Evaluation and benchmarking are crucial concepts in LLM development. To improve the perfomance of an LLM app (RAG, agents) you must have a way to measure it.

LlamaIndex offers key modules to measure the quality of generated results. We also offer key modules to measure retrieval quality.

  • Response Evaluation: Does the response match the retrieved context? Does it also match the query? Does it match the reference answer or guidelines?
  • Retrieval Evaluation: Are the retrieved sources relevant to the query?

Response Evaluation

Evaluation of generated results can be difficult, since unlike traditional machine learning the predicted result is not a single number, and it can be hard to define quantitative metrics for this problem.

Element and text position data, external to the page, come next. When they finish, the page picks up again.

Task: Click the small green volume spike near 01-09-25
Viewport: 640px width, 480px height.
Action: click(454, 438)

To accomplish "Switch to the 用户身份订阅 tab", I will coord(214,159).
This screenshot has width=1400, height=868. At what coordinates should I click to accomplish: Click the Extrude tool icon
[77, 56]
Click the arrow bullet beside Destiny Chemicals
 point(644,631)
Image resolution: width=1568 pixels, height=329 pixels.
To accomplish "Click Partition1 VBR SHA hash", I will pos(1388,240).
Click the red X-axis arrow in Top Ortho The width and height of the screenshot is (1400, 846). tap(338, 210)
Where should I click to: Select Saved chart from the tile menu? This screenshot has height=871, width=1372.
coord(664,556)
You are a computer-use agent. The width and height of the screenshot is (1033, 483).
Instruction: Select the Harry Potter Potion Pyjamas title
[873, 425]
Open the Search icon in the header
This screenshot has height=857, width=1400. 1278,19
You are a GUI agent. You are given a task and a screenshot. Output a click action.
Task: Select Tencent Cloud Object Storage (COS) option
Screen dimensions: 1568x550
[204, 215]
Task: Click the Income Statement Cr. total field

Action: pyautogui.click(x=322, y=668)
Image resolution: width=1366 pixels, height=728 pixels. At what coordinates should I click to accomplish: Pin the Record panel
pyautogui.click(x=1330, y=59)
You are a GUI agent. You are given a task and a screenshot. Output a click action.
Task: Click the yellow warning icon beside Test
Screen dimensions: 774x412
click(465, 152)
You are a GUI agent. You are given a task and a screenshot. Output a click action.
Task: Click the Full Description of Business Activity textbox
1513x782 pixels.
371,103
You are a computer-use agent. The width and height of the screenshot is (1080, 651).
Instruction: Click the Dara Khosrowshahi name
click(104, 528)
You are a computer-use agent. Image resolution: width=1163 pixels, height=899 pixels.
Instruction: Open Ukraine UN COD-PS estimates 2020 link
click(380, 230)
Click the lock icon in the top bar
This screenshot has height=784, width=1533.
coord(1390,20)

LlamaIndex offers LLM-based evaluation modules to measure the quality of results. This uses a “gold” LLM (e.g. GPT-4) to decide whether the predicted answer is correct in a variety of ways.

Note that many of these current evaluation modules do not require ground-truth labels. Evaluation can be done with some combination of the query, context, response, and combine these with LLM calls.

These evaluation modules are in the following forms:

  • Correctness: Whether the generated answer matches that of the reference answer given the query (requires labels).

  • Faithfulness: Evaluates if the answer is faithful to the retrieved contexts (in other words, whether if there’s hallucination).

  • Relevancy: Evaluates if the response from a query engine matches any source nodes.